In [1]:
import numpy as np
import pandas as pd
from sklearn.datasets import fetch_openml
from sklearn.model_selection import train_test_split
from sklearn.ensemble import RandomForestClassifier
from sklearn.ensemble import BaggingClassifier
from sklearn.tree import DecisionTreeClassifier
from sklearn.ensemble import VotingClassifier
from sklearn.metrics import accuracy_score

mnist = fetch_openml('mnist_784', version=1)

## Q.no. 1

In [2]:
X = mnist['data']
y = mnist['target']
X_train, X_test_val, y_train, y_test_val = train_test_split(X, y, test_size = 0.28571428571, random_state=42)
X_val, X_test, y_val, y_test = train_test_split(X_test_val, y_test_val, test_size = 0.5, random_state=42)
print('The number of instances in train set:', X_train.shape[0])
print('The number of instances in validation set:', X_val.shape[0])
print('The number of instances in test set:', X_test.shape[0])

The number of instances in train set: 50000
The number of instances in validation set: 10000
The number of instances in test set: 10000


## Q.no. 2

In [3]:
rnd_clf = RandomForestClassifier(n_estimators=100, random_state=42)
rnd_clf.fit(X_train, y_train)
y_pred_rf = rnd_clf.predict(X_val)
print("Random Forest Accuracy: ", accuracy_score(y_val, y_pred_rf))

Random Forest Accuracy:  0.9677


In [13]:
bag_clf = BaggingClassifier(
    DecisionTreeClassifier(random_state=42), n_estimators=500,
    max_samples=100, bootstrap=True, random_state=42)
bag_clf.fit(X_train, y_train)
y_pred_bag = bag_clf.predict(X_val)
print("Bagging Classifier Accuracy: ", accuracy_score(y_val, y_pred_bag))

Bagging Classifier Accuracy:  0.8394


In [5]:
tree_clf = DecisionTreeClassifier(random_state=42)
tree_clf.fit(X_train, y_train)
y_pred_tree = tree_clf.predict(X_val)
print("Decision Trees Accuracy: ", accuracy_score(y_val, y_pred_tree))

Decision Trees Accuracy:  0.8714


## Q.no. 3

In [6]:
voting_clf = VotingClassifier(
    estimators=[('bag', bag_clf), ('rf', rnd_clf), ('dt', tree_clf)],
    voting='hard') # hard voting
voting_clf.fit(X_train, y_train)
y_pred_voting = voting_clf.predict(X_val)
print("Voting Classifier Accuracy: ", accuracy_score(y_val, y_pred_voting))
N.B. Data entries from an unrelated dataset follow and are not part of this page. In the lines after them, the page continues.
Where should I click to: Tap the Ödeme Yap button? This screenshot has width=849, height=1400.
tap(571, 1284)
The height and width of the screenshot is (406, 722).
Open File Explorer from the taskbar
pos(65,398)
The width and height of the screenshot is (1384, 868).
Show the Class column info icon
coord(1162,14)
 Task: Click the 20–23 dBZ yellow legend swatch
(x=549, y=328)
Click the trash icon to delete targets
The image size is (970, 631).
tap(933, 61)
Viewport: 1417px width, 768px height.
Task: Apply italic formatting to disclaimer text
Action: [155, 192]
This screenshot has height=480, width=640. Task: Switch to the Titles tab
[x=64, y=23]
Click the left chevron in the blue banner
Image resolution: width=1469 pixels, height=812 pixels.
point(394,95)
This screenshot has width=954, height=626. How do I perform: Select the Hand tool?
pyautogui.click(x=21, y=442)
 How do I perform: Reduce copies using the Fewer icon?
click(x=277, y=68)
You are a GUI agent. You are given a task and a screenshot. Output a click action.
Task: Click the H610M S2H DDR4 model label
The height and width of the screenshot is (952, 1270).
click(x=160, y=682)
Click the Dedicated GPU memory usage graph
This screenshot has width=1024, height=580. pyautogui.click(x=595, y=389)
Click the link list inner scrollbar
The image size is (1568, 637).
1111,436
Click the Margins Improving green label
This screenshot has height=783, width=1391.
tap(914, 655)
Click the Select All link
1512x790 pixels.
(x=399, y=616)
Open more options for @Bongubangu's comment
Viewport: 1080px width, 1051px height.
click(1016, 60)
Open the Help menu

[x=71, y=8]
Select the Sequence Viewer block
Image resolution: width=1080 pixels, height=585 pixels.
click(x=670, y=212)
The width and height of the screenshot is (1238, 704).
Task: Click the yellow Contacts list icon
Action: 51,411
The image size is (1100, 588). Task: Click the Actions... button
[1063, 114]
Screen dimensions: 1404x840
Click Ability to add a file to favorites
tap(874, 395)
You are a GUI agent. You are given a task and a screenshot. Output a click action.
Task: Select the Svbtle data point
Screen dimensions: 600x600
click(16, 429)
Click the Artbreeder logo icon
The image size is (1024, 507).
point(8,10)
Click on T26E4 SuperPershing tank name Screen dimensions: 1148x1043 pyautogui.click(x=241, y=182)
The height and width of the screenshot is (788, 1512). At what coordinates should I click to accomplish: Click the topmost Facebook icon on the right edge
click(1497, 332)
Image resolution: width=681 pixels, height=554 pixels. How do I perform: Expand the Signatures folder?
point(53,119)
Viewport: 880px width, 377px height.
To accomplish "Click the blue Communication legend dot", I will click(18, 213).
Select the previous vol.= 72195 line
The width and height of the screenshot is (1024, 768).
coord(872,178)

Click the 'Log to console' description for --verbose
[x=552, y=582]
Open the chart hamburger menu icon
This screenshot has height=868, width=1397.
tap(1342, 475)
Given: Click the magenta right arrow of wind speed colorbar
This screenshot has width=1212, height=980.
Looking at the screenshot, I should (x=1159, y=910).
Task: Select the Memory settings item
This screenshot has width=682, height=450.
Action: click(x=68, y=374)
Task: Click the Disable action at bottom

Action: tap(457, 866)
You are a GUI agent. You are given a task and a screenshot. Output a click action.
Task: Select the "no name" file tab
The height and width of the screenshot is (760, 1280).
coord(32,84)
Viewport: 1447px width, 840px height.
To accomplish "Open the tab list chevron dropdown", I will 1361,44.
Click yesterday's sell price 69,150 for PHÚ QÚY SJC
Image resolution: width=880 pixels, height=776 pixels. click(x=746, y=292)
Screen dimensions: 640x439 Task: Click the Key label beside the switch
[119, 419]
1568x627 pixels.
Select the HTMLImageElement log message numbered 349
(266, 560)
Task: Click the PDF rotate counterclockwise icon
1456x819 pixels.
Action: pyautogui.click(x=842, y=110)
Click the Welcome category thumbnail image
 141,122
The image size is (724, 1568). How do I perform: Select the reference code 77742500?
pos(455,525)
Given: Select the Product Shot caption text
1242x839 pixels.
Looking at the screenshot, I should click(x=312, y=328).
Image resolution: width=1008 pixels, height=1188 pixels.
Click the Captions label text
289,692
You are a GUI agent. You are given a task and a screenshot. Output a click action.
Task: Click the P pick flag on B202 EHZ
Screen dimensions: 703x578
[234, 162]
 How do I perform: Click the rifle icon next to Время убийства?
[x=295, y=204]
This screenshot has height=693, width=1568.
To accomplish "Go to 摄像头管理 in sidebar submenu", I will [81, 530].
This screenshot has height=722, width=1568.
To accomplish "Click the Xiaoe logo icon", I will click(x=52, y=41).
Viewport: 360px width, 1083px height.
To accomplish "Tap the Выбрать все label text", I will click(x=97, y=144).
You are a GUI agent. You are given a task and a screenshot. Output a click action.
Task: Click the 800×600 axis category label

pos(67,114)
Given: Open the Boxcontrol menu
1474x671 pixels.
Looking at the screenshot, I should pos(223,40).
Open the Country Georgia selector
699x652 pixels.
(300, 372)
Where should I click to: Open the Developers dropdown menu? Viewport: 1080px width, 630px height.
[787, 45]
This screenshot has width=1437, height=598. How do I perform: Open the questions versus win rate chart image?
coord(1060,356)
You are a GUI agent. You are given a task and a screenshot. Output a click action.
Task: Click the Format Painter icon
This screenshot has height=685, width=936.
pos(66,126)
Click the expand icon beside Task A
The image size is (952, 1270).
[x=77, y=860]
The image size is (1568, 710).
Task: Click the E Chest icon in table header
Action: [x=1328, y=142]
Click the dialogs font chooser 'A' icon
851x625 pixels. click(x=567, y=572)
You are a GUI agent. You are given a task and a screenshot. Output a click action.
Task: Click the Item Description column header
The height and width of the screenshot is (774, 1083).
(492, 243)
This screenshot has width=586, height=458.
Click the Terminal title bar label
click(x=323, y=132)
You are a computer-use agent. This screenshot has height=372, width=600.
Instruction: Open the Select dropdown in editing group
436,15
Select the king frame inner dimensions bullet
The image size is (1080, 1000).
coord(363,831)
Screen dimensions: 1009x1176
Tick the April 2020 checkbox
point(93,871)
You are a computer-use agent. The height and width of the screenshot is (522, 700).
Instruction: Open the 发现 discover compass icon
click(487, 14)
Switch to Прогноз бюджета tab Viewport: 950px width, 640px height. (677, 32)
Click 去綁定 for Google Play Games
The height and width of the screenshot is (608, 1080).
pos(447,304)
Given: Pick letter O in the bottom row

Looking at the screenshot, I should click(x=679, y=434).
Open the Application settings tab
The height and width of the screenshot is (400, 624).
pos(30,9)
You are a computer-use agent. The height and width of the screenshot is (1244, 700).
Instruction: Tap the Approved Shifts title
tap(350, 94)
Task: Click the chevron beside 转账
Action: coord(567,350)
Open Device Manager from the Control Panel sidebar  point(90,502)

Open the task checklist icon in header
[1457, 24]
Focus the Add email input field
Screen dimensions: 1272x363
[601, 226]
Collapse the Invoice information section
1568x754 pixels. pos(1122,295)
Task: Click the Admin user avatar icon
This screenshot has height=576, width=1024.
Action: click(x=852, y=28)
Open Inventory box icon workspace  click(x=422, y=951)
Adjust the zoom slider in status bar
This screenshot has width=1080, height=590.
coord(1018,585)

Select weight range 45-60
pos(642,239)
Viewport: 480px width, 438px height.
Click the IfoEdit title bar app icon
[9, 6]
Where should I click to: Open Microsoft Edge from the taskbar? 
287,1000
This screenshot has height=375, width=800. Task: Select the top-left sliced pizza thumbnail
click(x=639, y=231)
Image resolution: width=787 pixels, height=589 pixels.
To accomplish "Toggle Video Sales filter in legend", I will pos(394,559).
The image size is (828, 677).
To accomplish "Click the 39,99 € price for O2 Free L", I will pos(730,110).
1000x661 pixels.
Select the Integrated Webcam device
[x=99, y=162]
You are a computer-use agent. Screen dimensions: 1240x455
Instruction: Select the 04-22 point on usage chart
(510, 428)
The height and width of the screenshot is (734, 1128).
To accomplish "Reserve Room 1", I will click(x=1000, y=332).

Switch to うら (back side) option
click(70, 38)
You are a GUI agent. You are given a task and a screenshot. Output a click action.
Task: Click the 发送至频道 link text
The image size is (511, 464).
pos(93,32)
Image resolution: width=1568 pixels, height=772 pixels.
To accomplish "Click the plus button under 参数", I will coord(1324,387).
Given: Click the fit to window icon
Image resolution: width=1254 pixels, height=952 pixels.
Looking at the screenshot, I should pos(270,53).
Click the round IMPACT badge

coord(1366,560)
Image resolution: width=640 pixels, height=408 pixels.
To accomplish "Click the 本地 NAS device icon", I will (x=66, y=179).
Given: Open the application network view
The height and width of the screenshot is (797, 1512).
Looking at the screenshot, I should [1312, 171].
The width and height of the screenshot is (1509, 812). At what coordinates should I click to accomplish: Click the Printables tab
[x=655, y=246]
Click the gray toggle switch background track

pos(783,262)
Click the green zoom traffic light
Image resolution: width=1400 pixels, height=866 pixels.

Voting Classifier Accuracy:  0.9334


## Q.no. 4

Since the output class is balanced, accuracy is used to measure the efficiency of the models. While the ensemble outperforms Bagging(0.84) and Decision Trees Classifier(0.87), it fails to perform better than the Random Forest Classifier as it obtained an accuracy of 0.93 on the validation set which is less than that of the Random Forest (0.97) on the same set.

## Q.no. 5 and 6 

In [7]:
rnd_clf = RandomForestClassifier(n_estimators=100, random_state=42)
rnd_clf.fit(X_train, y_train)
y_pred_rf = rnd_clf.predict(X_test)
print("Random Forest Accuracy: ", accuracy_score(y_test, y_pred_rf))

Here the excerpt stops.